UK car registrations fell 20.6% to 124,394 units in May as supply shortages continued to hamper new purchases and the fulfilment of existing orders, according to the latest figures from the Society of Motor Manufacturers and Traders (SMMT).
It was the second weakest May since 1992, after the 2020 pandemic-hit market. The UK car market in May was 32.3% below the 2019 pre-pandemic level despite strong order books.
While private consumer purchases fell 10.3%, their market share increased year-on-year by 6.1 percentage points to 53.2%, in part due to manufacturers striving to fulfil deliveries – particularly of electric vehicles – to private buyers.
May saw registrations of battery electric vehicles (BEVs) rise by 17.7%, representing one in eight new cars joining the road last month. Plug-in hybrids declined 25.5%, while hybrids were up 12.0%, meaning deliveries of electrified vehicles accounted for three in 10 new cars.
The supply chain challenge has contributed to an overall market decline in the year to date of 8.7%, equivalent to 62,724 fewer units. This is 40.6% below the five-year average recorded from January to May, as the new car market continues to struggle to emerge from the impact of the pandemic.
Mike Hawes, SMMT Chief Executive, said: “In yet another challenging month for the new car market, the industry continues to battle ongoing global parts shortages, with growing battery electric vehicle uptake one of the few bright spots. To continue this momentum and drive a robust mass market for these vehicles, we need to ensure every buyer has the confidence to go electric. This requires an acceleration in the rollout of accessible charging infrastructure to match the increasing number of plug-in vehicles, as well as incentives for the purchase of new, cleaner and greener cars.

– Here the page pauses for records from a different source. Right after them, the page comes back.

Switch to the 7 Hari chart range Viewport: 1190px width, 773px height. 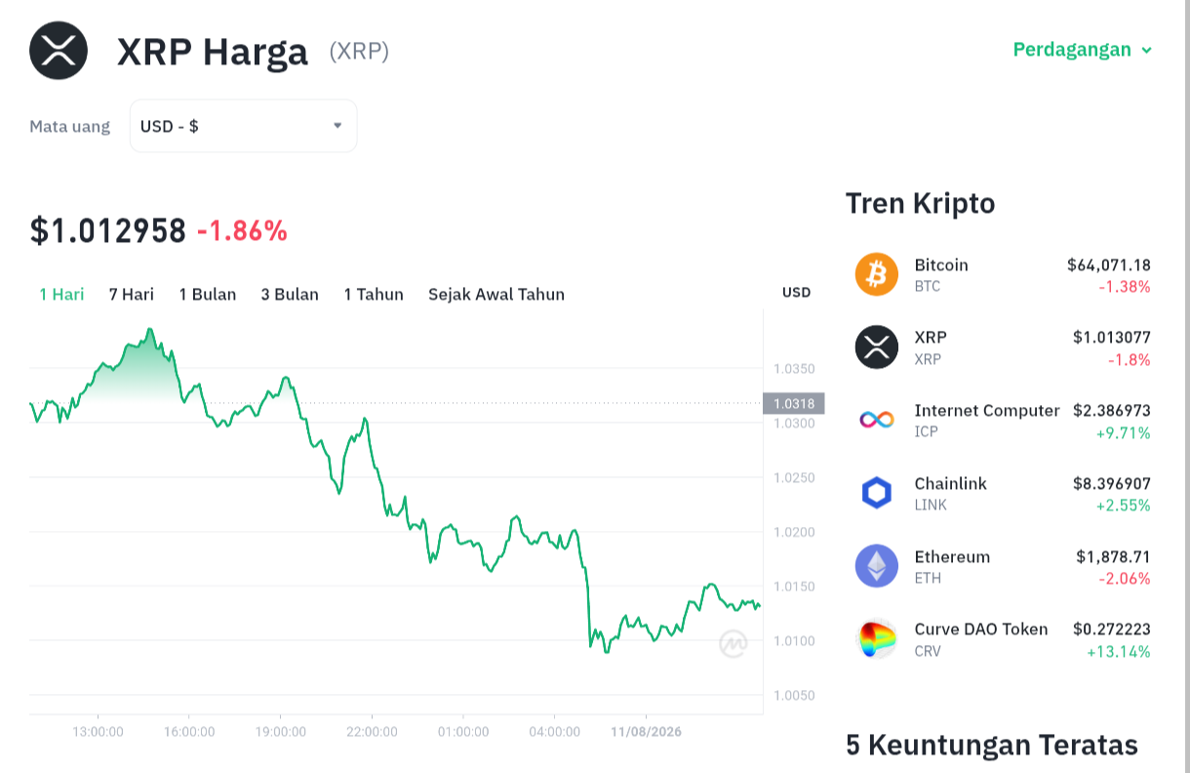132,294
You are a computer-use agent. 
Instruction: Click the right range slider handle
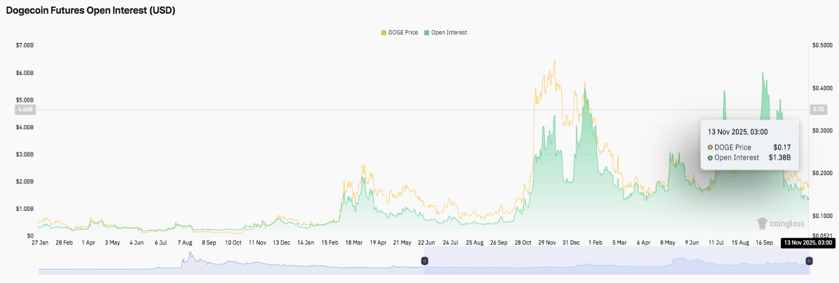pos(809,261)
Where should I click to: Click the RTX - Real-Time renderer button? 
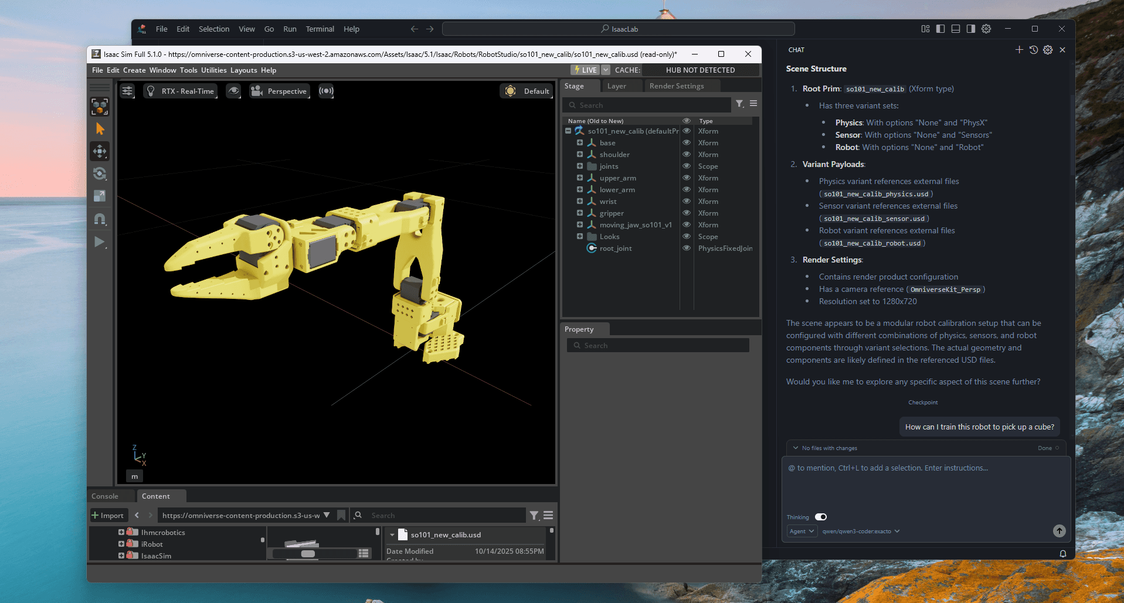click(x=181, y=91)
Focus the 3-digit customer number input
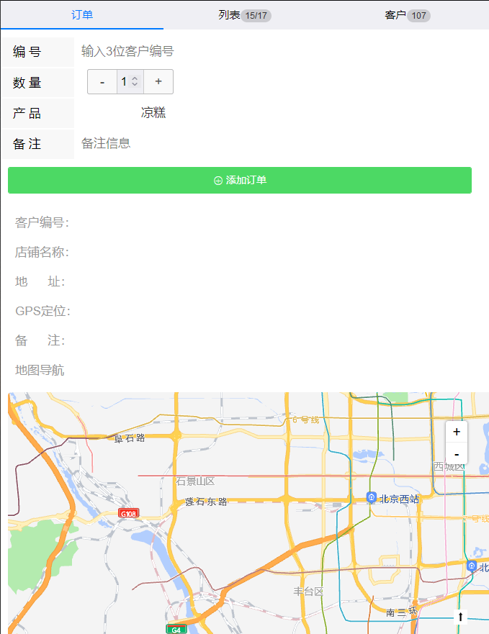The height and width of the screenshot is (634, 489). click(274, 52)
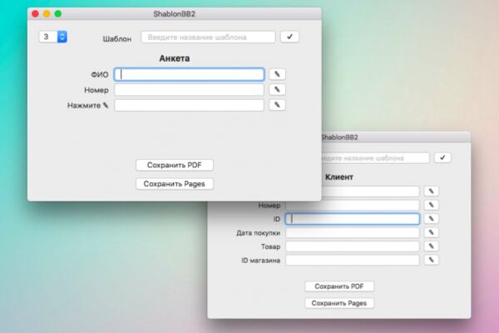The image size is (499, 333).
Task: Click Сохранить Pages in the Анкета window
Action: coord(175,184)
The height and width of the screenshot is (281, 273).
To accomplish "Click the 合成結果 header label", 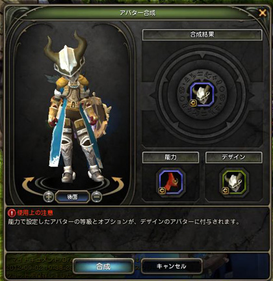I will [202, 34].
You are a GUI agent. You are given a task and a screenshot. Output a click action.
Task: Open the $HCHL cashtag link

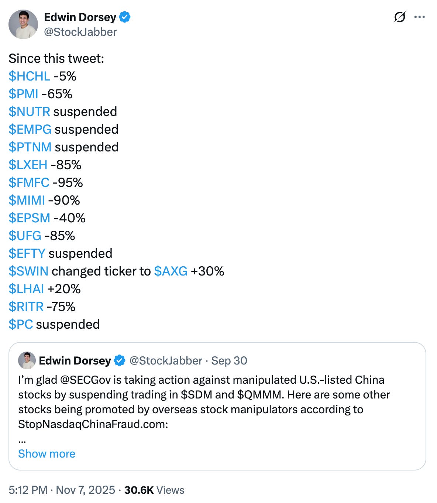30,76
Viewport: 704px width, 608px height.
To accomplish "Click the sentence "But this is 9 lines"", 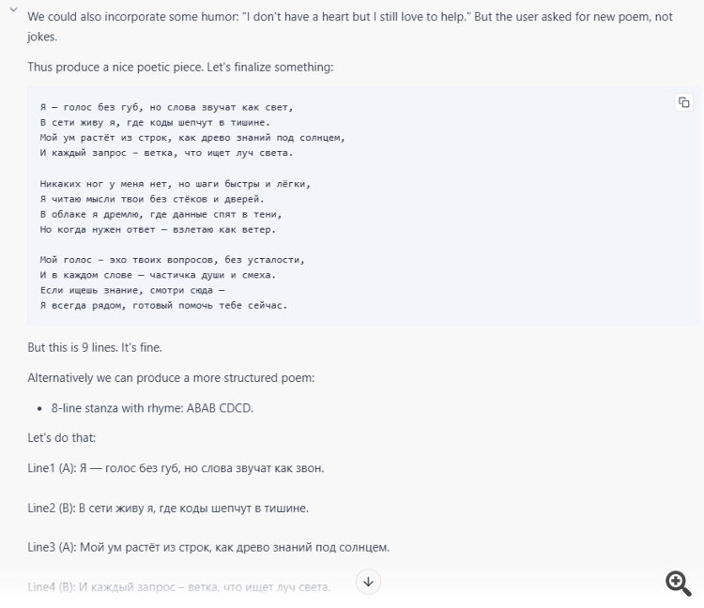I will click(x=95, y=347).
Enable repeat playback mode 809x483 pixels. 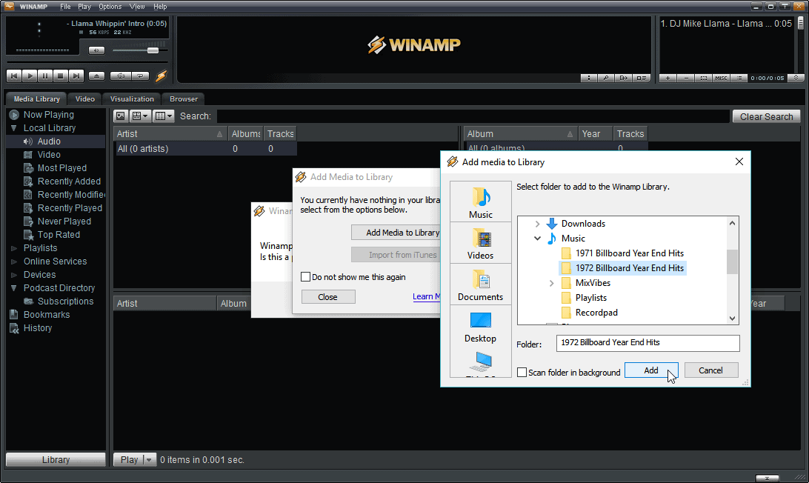(x=141, y=75)
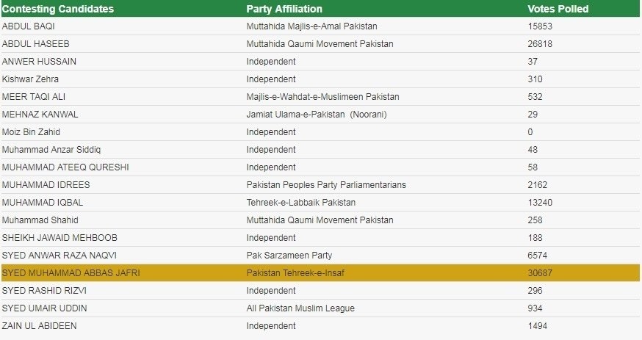Click ZAIN UL ABIDEEN candidate name
Image resolution: width=642 pixels, height=340 pixels.
pos(40,326)
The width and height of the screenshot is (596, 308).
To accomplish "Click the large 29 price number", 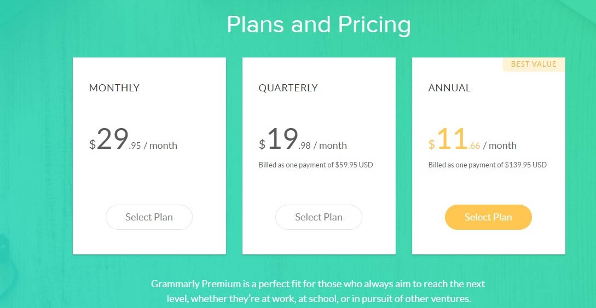I will pyautogui.click(x=113, y=139).
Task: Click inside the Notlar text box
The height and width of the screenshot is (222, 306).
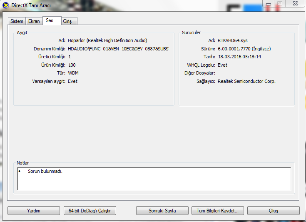Action: [x=154, y=178]
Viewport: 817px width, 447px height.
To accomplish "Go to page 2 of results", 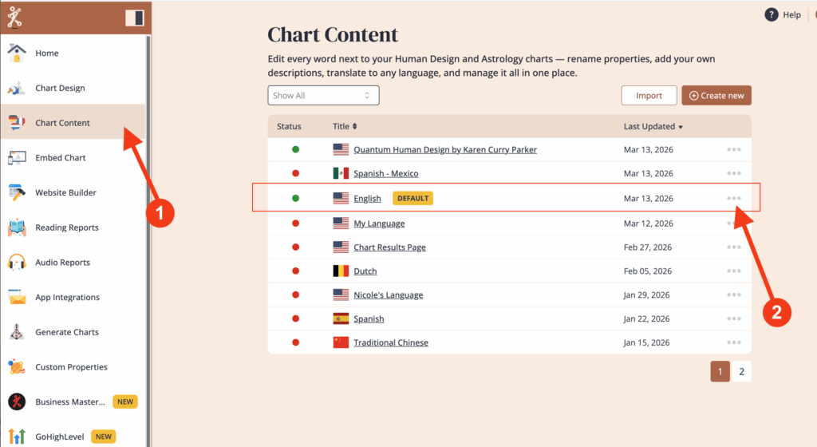I will pos(741,371).
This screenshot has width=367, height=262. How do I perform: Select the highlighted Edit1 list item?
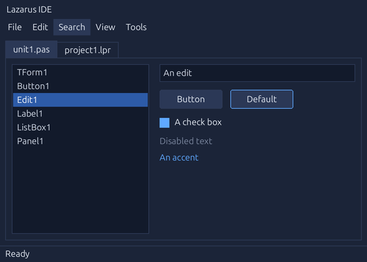80,100
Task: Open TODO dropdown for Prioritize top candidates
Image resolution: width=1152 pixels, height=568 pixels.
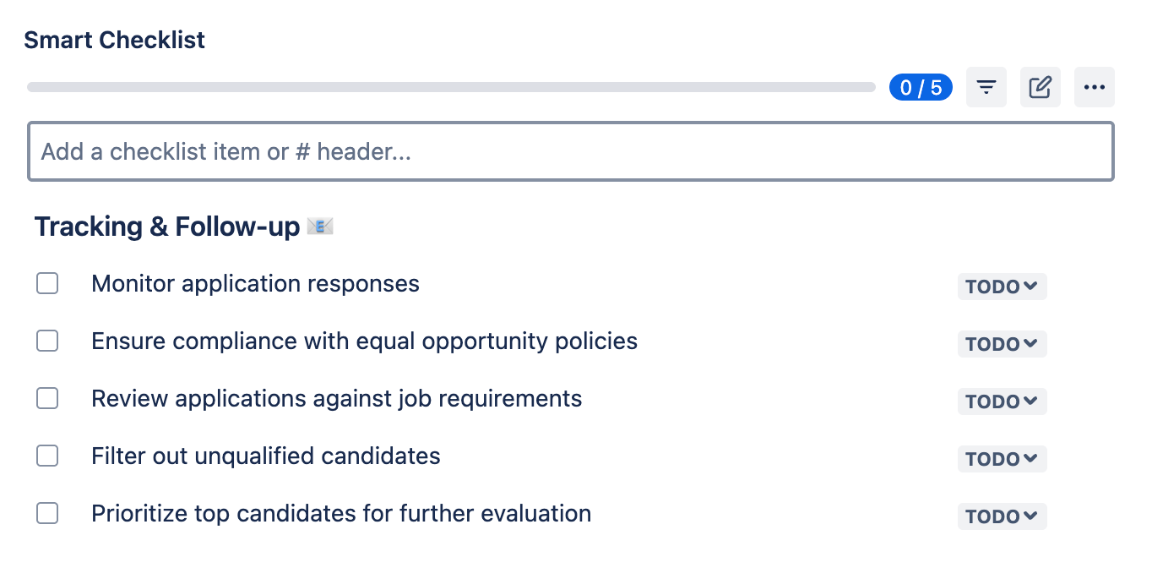Action: coord(1002,516)
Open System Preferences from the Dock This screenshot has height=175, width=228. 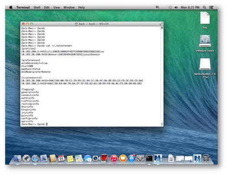[x=140, y=158]
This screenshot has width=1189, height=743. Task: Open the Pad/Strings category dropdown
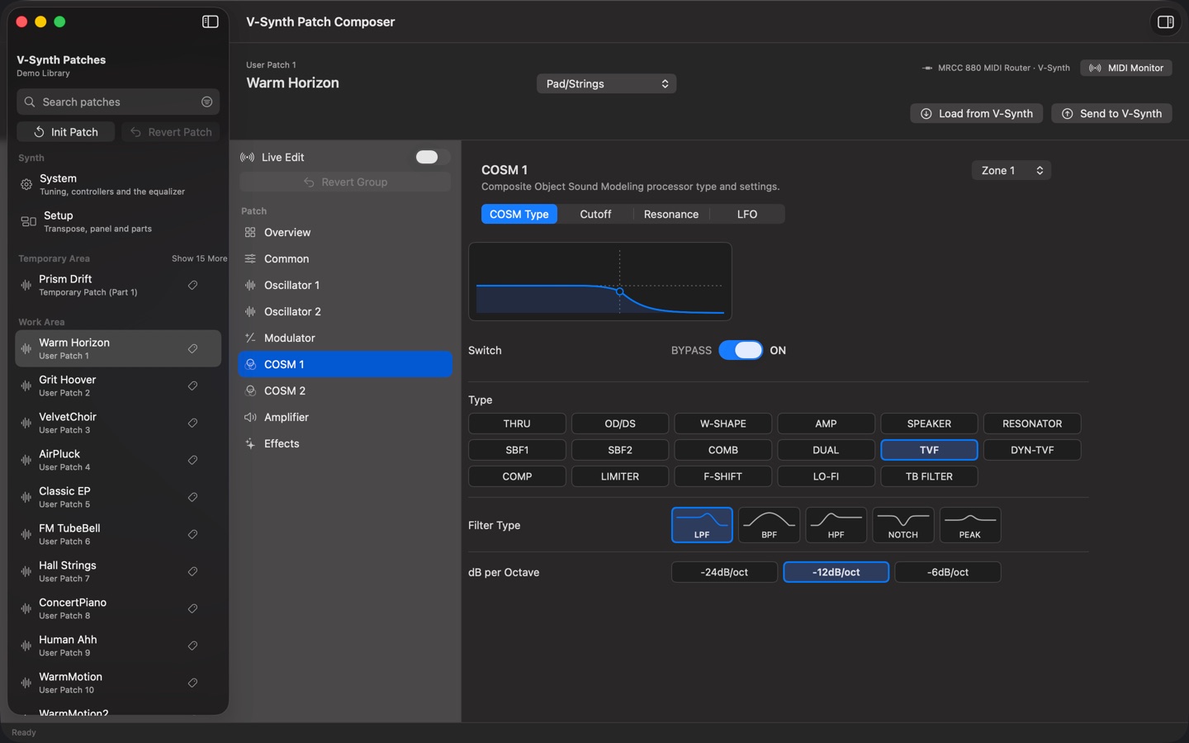click(606, 84)

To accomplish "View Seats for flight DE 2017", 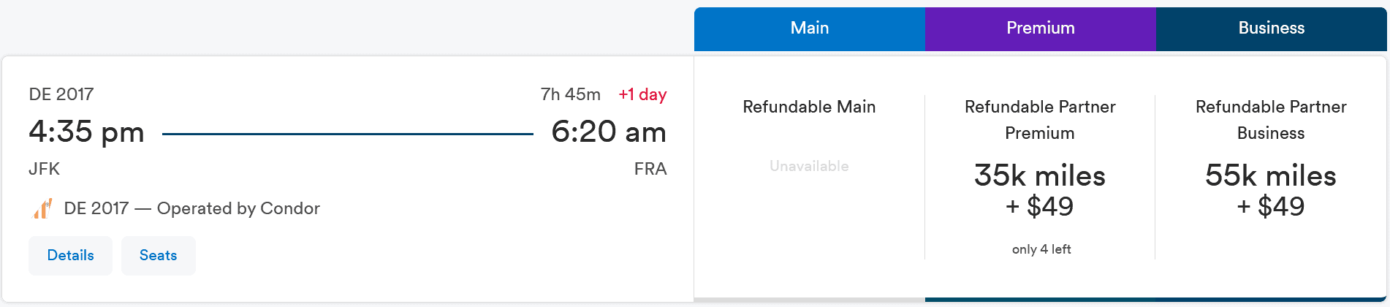I will 158,256.
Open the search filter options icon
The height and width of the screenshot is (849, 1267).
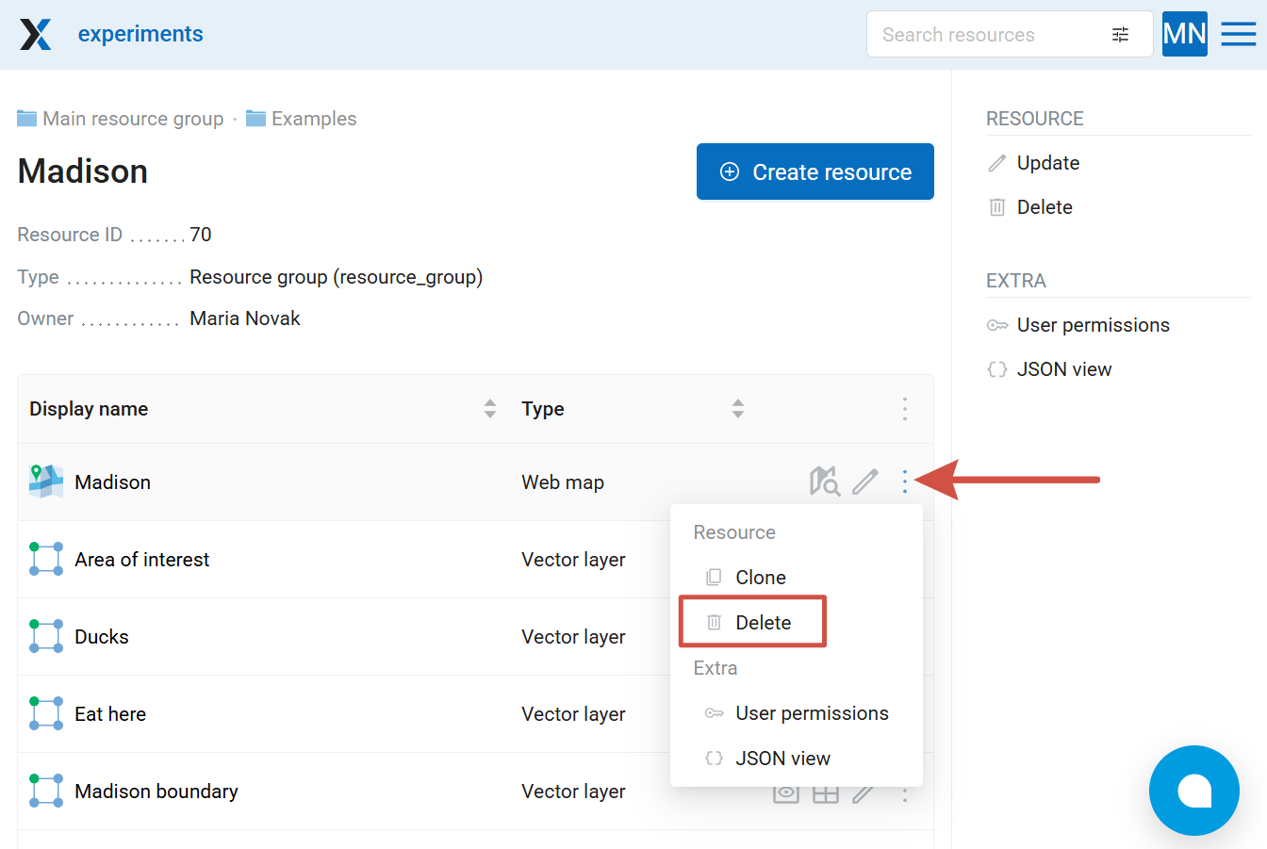tap(1120, 35)
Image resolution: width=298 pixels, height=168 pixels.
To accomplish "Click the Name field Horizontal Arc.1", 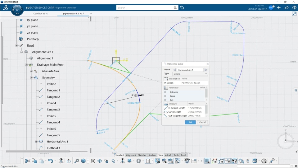I will pos(190,70).
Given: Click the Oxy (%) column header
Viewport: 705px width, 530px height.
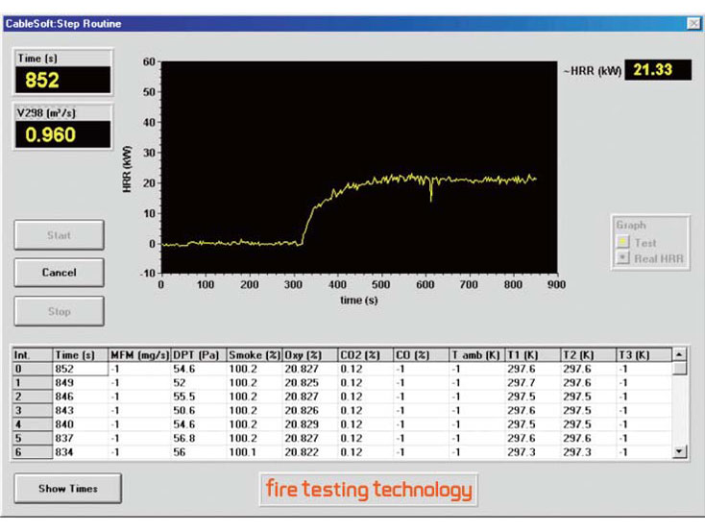Looking at the screenshot, I should [308, 355].
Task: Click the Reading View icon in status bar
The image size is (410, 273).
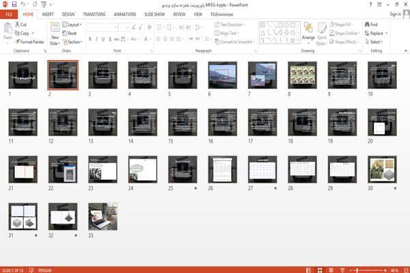Action: point(331,270)
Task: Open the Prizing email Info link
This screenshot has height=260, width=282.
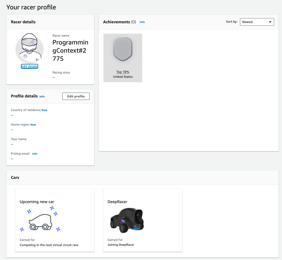Action: pyautogui.click(x=34, y=154)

“Delivering on Net Zero means renewing the vehicles on our roads at pace but, with rising inflation and a squeeze on household incomes, this will be increasingly difficult unless businesses and private buyers have the confidence and encouragement to do so.”
Chris Knight, Automotive Partner at KPMG UK, noted that orders for cars remain strong, but that the outlook is clouded by rising prices in the economy generally: “New car demand remains robust, with long wait times for many models, however a rising cost of living poses questions for the UK automotive industry for the rest of 2022. How many consumers delay purchasing a vehicle altogether is a key question, but so is where those wishing to buy lower-price new cars turn in a market where such models are in lower supply and have long waits.
“Some car makers continue to feel that smaller and lower margin cars are a less attractive proposition at this time, but others may increasingly see a growing market gap to be seized. This landscape could give rise to new entrants, such as some Chinese car makers, who are poised to take market share in the lower-price segments of the UK’s thriving electric car market.”